In an embodiment, an encoder indicates, e.g. in a picture-level syntax structure, such as a PPS or a picture header, whether in-loop spatial extrapolation according to any other embodiment(s) is in use. Without loss of generality, this indication may be referred to as pps_spatial_extrapolation_flag. When pps_spatial_extrapolation_flag is equal to 1, in-loop spatial extrapolation according to any other embodiment(s) is in use for the picture corresponding to the containing syntax structure. When pps_spatial_extrapolation_flag is equal to 0, in-loop spatial extrapolation according to any other embodiment(s) is not in use for the picture corresponding to the containing syntax structure. The presence of pps_spatial_extrapolation_flag may be conditional on sps_spatial_extrapolation_enabled_flag being equal to 1.
In an embodiment, in-loop spatial extrapolation according to any other embodiment(s) is in use, an encoder indicates one or more syntax elements controlling the in-loop spatial extrapolation. In an embodiment, an encoder indicates four syntax elements, which, without loss of generality, may be referred to as pps_spatial_extrapolation_top_cnt, pps_spatial_extrapolation_bottom_cnt, pps_spatial_extrapolation_left_cnt, and pps_spatial_extrapolation_right_cnt, indicative of the count of sample rows or columns extrapolated above, below, to the left of, and to the right of, respectively, the core picture.
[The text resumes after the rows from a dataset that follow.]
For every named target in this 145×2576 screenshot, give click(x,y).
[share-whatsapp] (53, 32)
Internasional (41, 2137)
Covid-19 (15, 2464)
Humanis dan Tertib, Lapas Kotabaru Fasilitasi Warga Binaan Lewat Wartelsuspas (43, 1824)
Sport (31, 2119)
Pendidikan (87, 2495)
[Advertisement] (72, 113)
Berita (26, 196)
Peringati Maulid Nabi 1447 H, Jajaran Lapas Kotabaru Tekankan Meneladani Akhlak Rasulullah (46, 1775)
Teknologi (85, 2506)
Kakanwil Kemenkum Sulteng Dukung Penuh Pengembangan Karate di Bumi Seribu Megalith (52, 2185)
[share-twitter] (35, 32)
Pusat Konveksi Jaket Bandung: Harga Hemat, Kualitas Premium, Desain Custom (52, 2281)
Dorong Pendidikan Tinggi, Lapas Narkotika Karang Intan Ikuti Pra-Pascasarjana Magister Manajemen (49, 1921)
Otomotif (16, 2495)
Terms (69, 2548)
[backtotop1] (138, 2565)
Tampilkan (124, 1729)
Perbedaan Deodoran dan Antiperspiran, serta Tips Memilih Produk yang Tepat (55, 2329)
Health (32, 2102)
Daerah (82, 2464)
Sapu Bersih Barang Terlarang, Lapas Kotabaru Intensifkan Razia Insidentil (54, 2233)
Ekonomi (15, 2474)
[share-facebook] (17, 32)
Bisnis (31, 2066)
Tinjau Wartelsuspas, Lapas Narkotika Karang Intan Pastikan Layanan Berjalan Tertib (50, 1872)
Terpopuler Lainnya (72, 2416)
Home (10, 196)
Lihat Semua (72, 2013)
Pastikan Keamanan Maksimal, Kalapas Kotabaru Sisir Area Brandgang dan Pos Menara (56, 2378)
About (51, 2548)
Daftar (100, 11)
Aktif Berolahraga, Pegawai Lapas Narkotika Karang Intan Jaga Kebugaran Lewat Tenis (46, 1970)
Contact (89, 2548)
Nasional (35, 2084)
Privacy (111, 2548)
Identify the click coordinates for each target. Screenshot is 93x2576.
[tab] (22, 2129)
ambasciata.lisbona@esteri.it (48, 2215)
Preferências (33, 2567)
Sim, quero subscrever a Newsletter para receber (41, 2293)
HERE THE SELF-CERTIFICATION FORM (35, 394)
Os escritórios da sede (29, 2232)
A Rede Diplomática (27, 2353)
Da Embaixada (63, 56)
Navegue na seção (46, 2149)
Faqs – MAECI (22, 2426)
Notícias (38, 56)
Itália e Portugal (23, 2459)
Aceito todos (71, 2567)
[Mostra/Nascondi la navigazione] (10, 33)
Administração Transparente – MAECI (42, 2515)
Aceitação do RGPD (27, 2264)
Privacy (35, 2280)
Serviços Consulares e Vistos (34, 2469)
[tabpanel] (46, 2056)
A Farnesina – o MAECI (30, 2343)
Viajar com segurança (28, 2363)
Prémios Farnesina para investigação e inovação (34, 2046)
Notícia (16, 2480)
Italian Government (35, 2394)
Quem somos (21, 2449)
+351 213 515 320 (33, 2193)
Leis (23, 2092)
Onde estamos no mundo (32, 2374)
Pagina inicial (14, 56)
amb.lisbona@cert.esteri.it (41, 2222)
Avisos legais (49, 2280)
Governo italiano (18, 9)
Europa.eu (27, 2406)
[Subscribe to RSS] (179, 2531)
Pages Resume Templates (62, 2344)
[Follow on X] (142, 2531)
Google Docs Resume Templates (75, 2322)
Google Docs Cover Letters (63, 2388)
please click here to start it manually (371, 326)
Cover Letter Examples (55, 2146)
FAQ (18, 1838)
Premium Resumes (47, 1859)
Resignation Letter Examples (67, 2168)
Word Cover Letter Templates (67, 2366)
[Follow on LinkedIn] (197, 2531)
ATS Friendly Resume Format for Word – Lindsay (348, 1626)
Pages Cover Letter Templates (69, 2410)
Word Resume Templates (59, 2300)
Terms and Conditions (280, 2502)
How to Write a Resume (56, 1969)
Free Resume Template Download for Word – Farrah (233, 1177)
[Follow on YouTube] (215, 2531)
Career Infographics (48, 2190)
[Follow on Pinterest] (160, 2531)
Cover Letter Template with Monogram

The units of indicating pps_spatial_extrapolation_top_cnt, pps_spatial_extrapolation_bottom_cnt, pps_spatial_extrapolation_left_cnt, and pps_spatial_extrapolation_right_cnt may depend on the chroma format. For example, pps_spatial_extrapolation_top_cnt and pps_spatial_extrapolation_bottom_cnt may be indicated in units of SubHeightC luma sample rows, and pps_spatial_extrapolation_left_cnt and pps_spatial_extrapolation_right_cnt may be indicated in units of SubWidthC luma sample columns, where SubHeightC and SubWidthC are derived from the chroma format as follows:
| Chroma format | SubWidthC | SubHeightC |
| Monochrome | 1 | 1 |
| 4:2:0 | 2 | 2 |
| 4:2:2 | 2 | 1 |
| 4:4:4 | 1 | 1 |
In an embodiment, sps_spatial_extrapolation_enabled_flag equal to 1 implies that scaling windows are used in determining if in-loop spatial extrapolation is in use as follows:
In an embodiment, the spatial extrapolation NN for in-loop operation is pre-defined, e.g. in a standard.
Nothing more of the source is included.